*** Opening of DATA UNDER STUDY ***

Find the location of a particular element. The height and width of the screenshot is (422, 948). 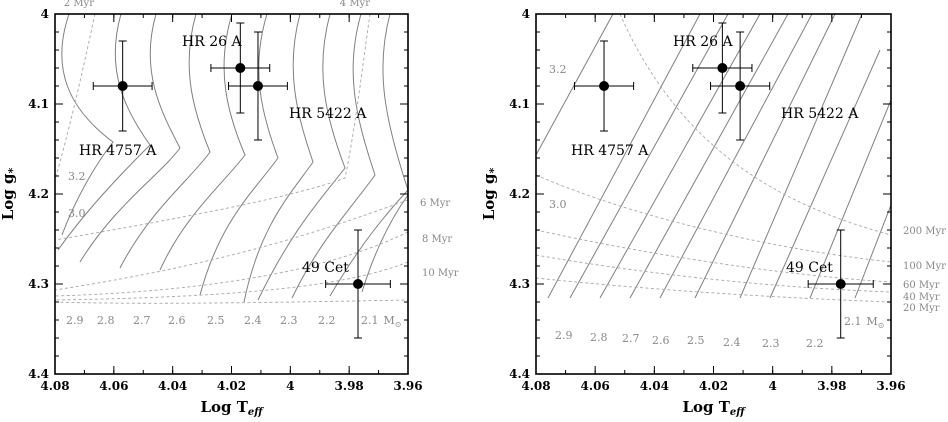

track-label: 2.7 is located at coordinates (631, 338).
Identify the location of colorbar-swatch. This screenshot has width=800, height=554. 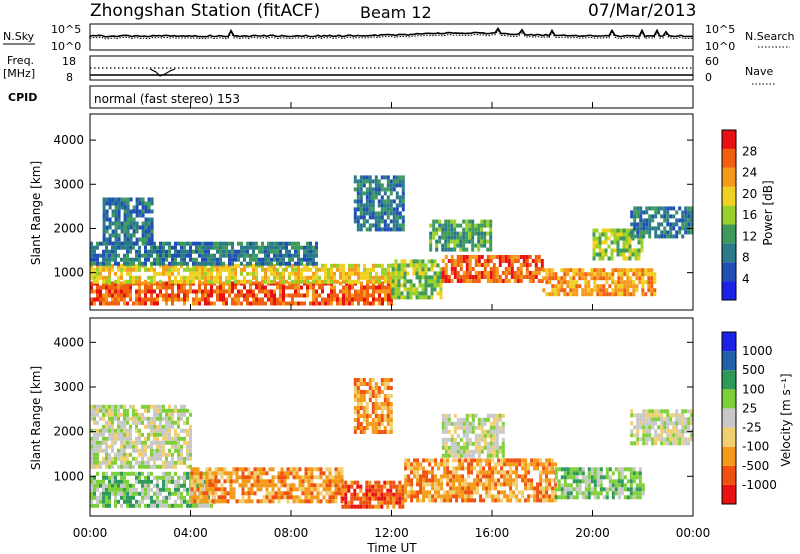
(729, 290).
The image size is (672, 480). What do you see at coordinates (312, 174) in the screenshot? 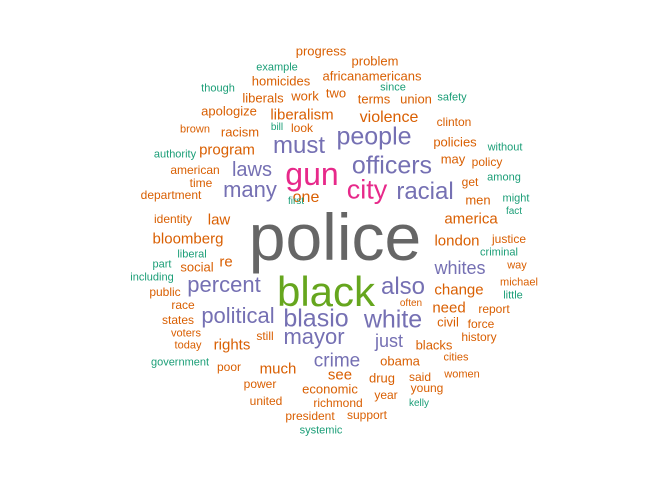
I see `word-gun: gun` at bounding box center [312, 174].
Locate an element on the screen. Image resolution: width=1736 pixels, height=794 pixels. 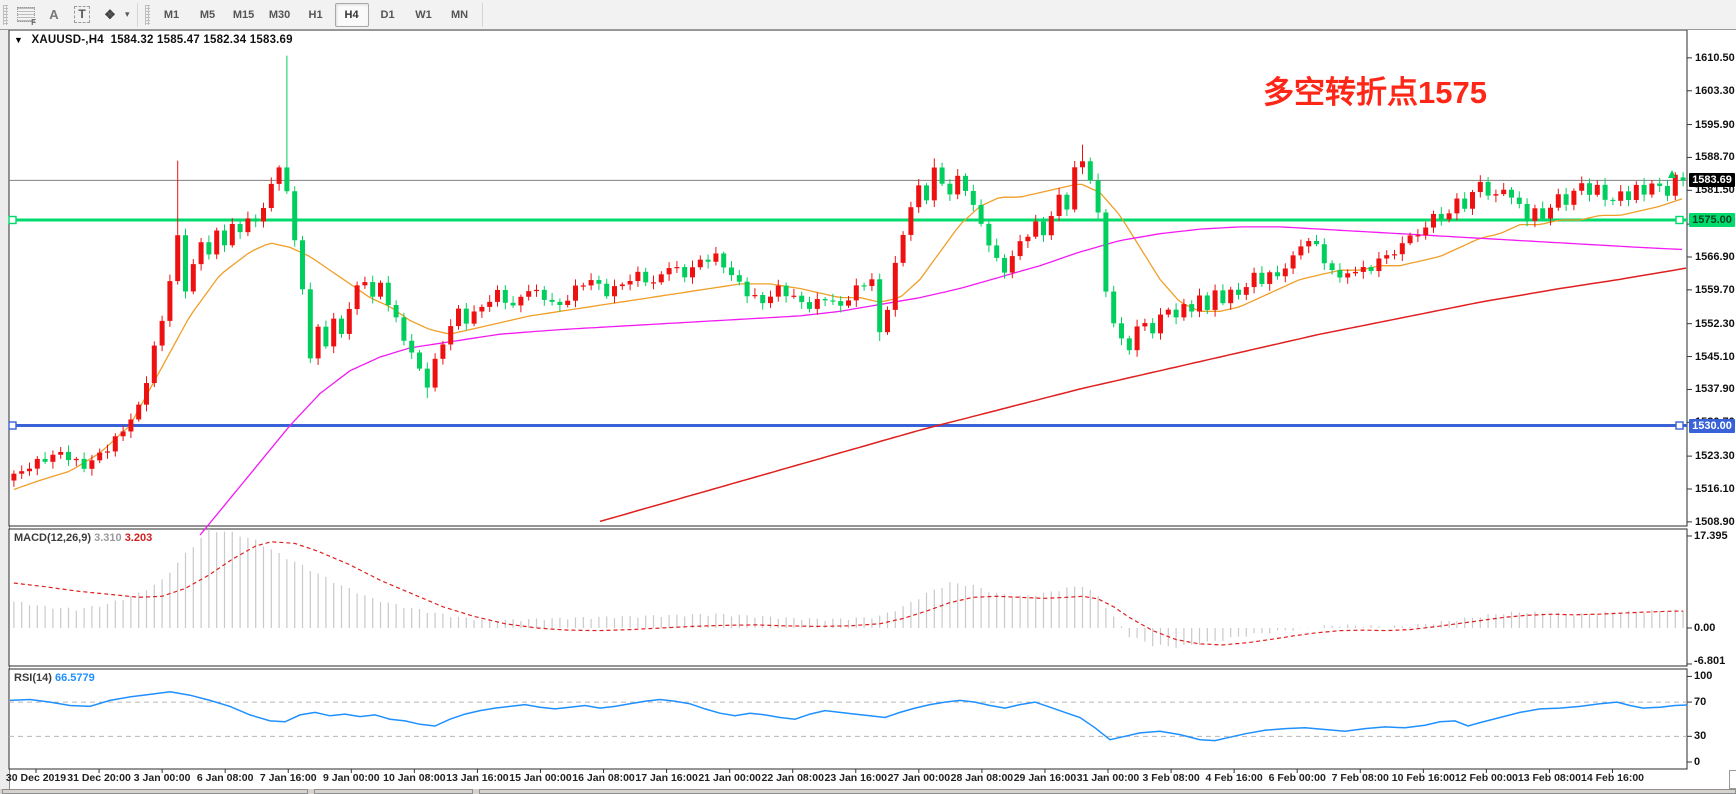
toolbar: F A T ❖ ▾ M1 M5 M15 M30 H1 H4 D1 W1 MN is located at coordinates (868, 15).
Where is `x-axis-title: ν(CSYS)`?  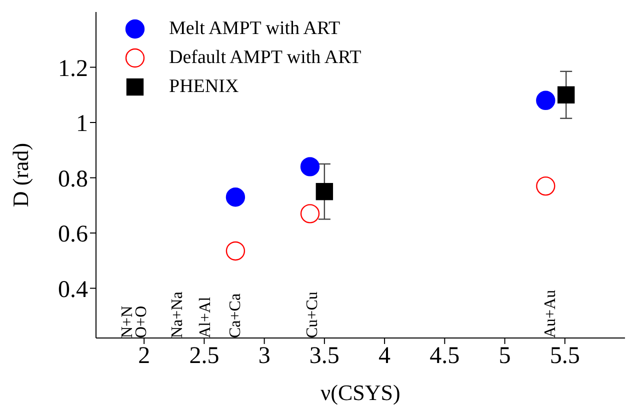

*** Close of DATA UNDER STUDY ***

TRY IT:
Rewrite these lines so that "screenshot" becomes "screen capture" wherever it occurs, keeping everything else the same, and leave out the pictures.

SOLUTION:
Find the location of a particular element. The height and width of the screen capture is (422, 948). 

track-label: 2.7 is located at coordinates (631, 338).
Identify the location of colorbar-swatch. This screen capture has width=800, height=554. 
(729, 290).
The image size is (672, 480). What do you see at coordinates (312, 174) in the screen capture? 
I see `word-gun: gun` at bounding box center [312, 174].
Locate an element on the screen. Image resolution: width=1736 pixels, height=794 pixels. 
toolbar: F A T ❖ ▾ M1 M5 M15 M30 H1 H4 D1 W1 MN is located at coordinates (868, 15).
Where is `x-axis-title: ν(CSYS)`?  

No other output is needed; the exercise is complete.